Criticism of Medonis was echoed by others at the press conference, including state Senator Linda Dorcena Forry, who called for Arroyo’s reinstatement and blamed court administrators for transferring Girardi from office to office.

“There are registrars across the Commonwealth — Register Arroyo and also [Register Stephanie K. Fattman] in Worcester — that experienced the wrath of this individual,” Dorcena Forry said.

The Trial Court’s top administrator, Harry Spence, defended Medonis and said her withdrawal as a judicial nominee was unfortunate.

“We continue to support Linda in her role as deputy court administrator,” Spence said. “As deputy court administrator, Linda has built excellent relations with the various groups needed to run the operations of a Trial Court Department.”

Spence turned blame on Arroyo.

“It was the obligation of the elected register to manage the registry,” Spence said. “If racist or inappropriate comments were made while the register was responsible for management of the office, it was his obligation to address those issues. He did not do so.”

Arroyo’s spokesman, Patrick Keaney, disputed Spence’s assertion.

Arroyo was “repulsed by and deeply concerned” by the racial slurs and sabotage,and had asked for an independent investigation, his spokesman wrote in an e-mail.

Trial court administrators told Arroyo, according to his spokesman, he could not discipline staff until the court completed an internal investigation.

Court administrators waited two months after the probe was complete to share results with Arroyo, according to his spokesman. By then, Girardi had already been transferred to Bristol, where Arroyo did not have the authority to discipline her.

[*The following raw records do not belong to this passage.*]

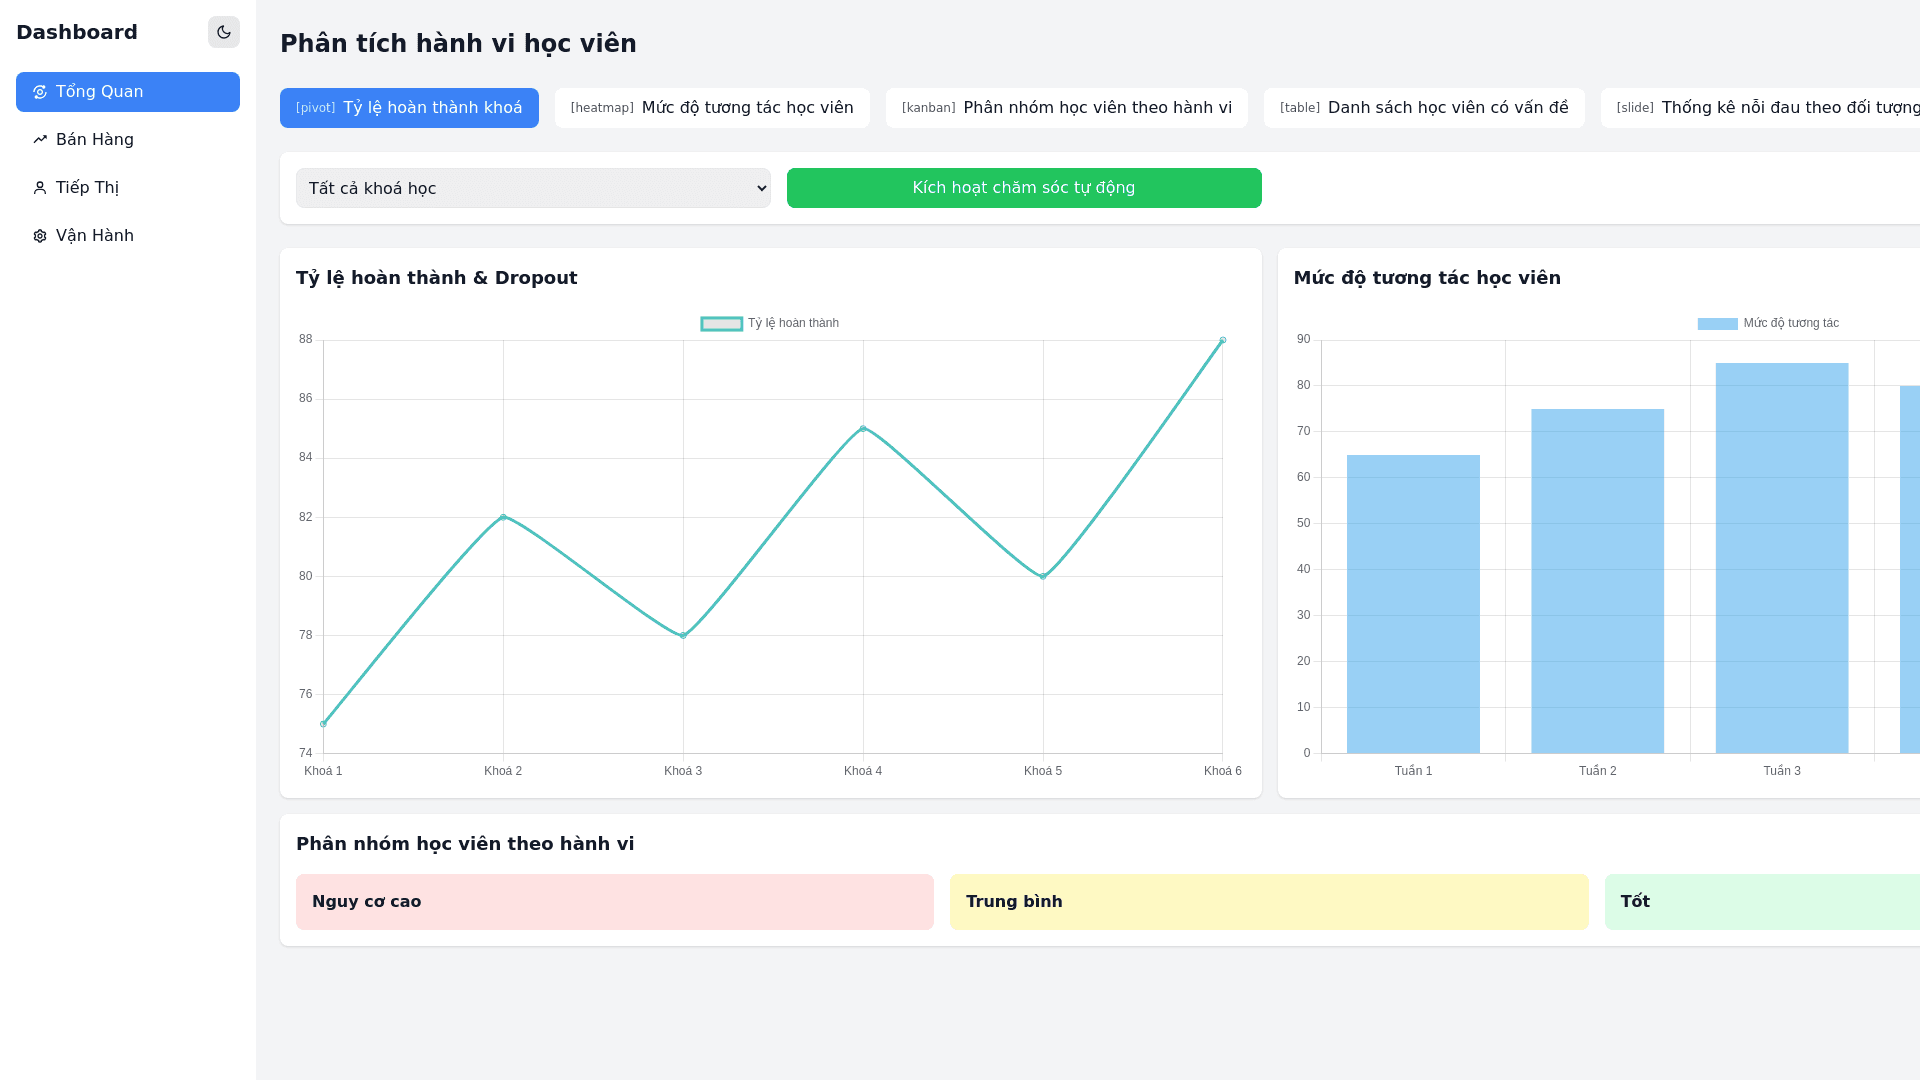The height and width of the screenshot is (1080, 1920).
Task: Click the Tiếp Thị user icon
Action: pos(40,188)
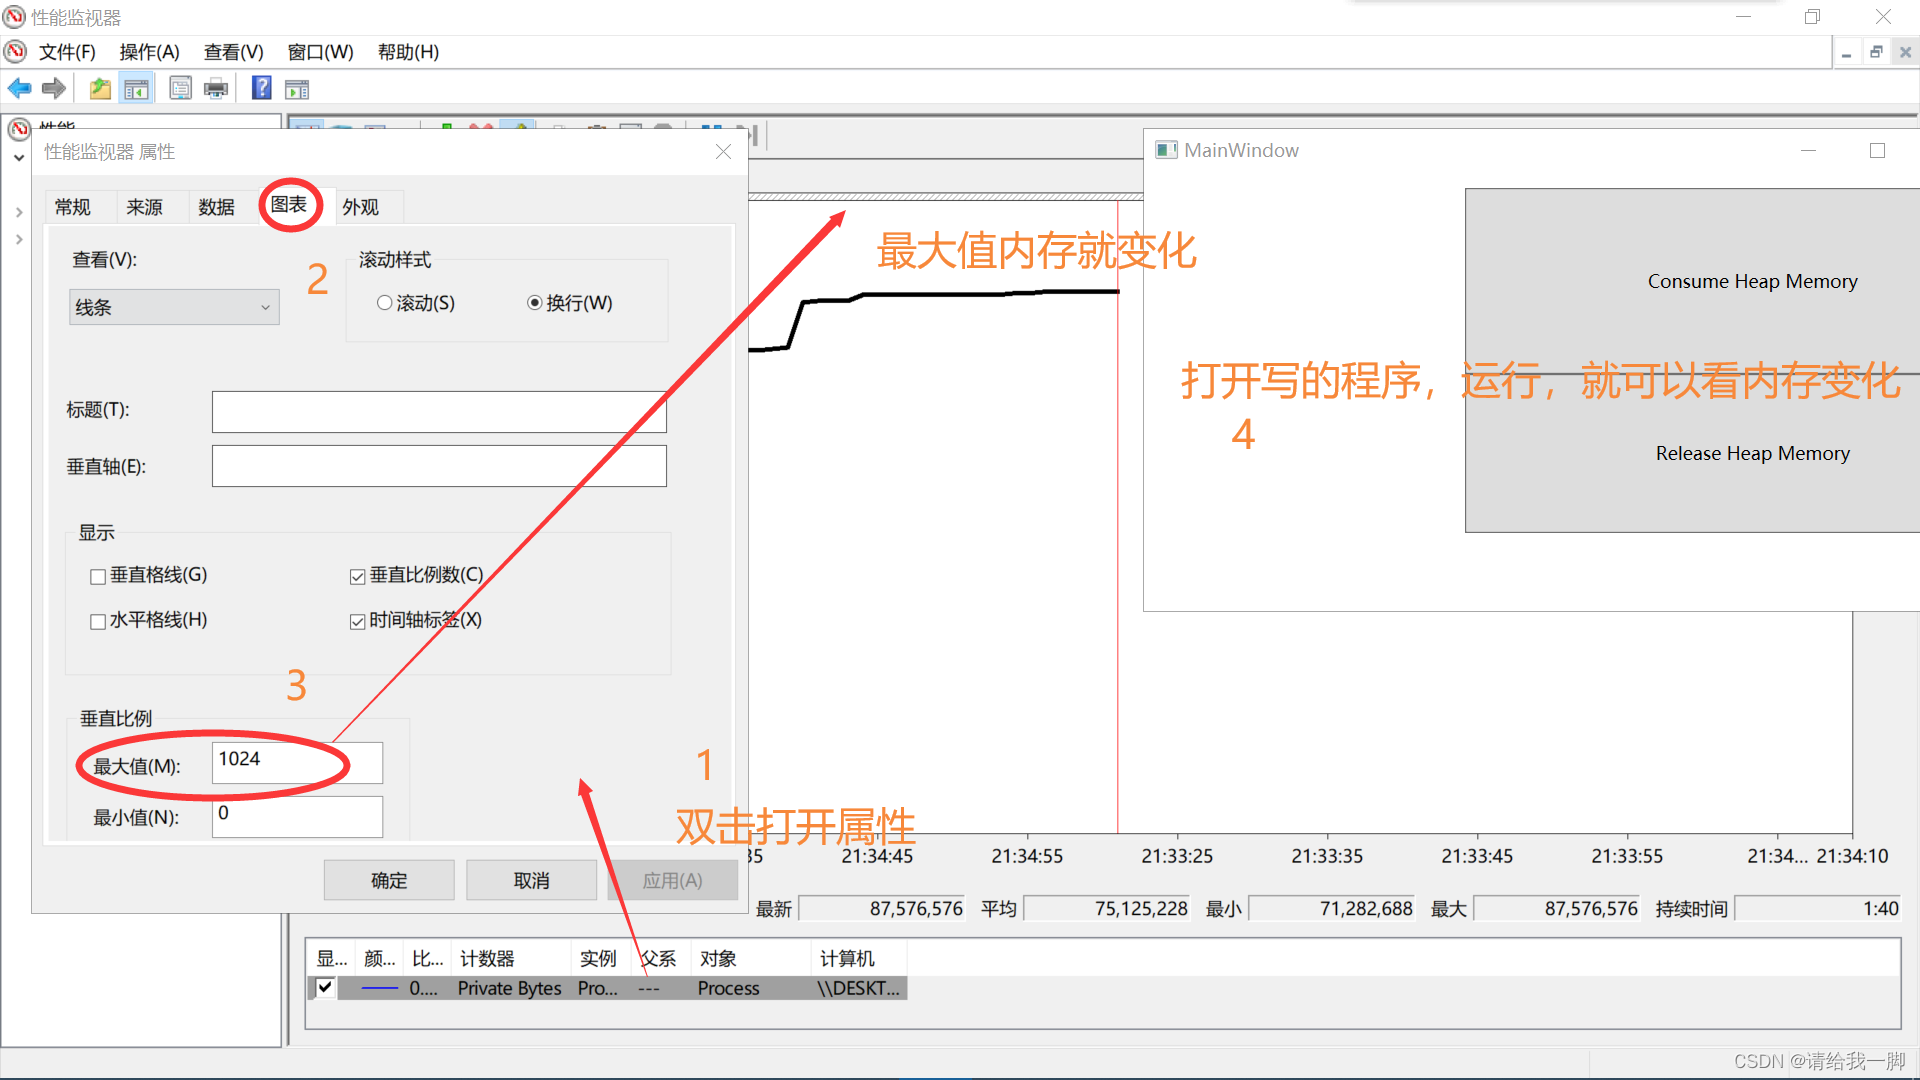Click the blue Back arrow in the toolbar
The height and width of the screenshot is (1080, 1920).
pos(19,89)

Keaney said the assertion Arroyo was “in any way responsible for the overt racism, discrimination, and intentional sabotage . . . is indicative of the institutional racism that exists in the registry.”

Despite the insistence of Arroyo’s spokesman, Spence said in a statement Arroyo had never requested an investigation.

And Spence said “Arroyo excused Leslie Girardi’s behavior, and said that she didn’t mean any harm” when he was interviewed by investigators.

Arroyo’s spokesman denied that Arroyo accepted her behavior.

A court investigator concluded in a letter to court administrators that Girardi was “inappropriate to serve as a manager in the registry.” The investigator described a “credible but reluctant” witness who heard Girardi use a racial slur to describe an African-American case manager.

Court administrators said they disciplined Girardi for her behavior, demoting her from temporary assistant register back to office manager, and transferring her to Bristol Probate.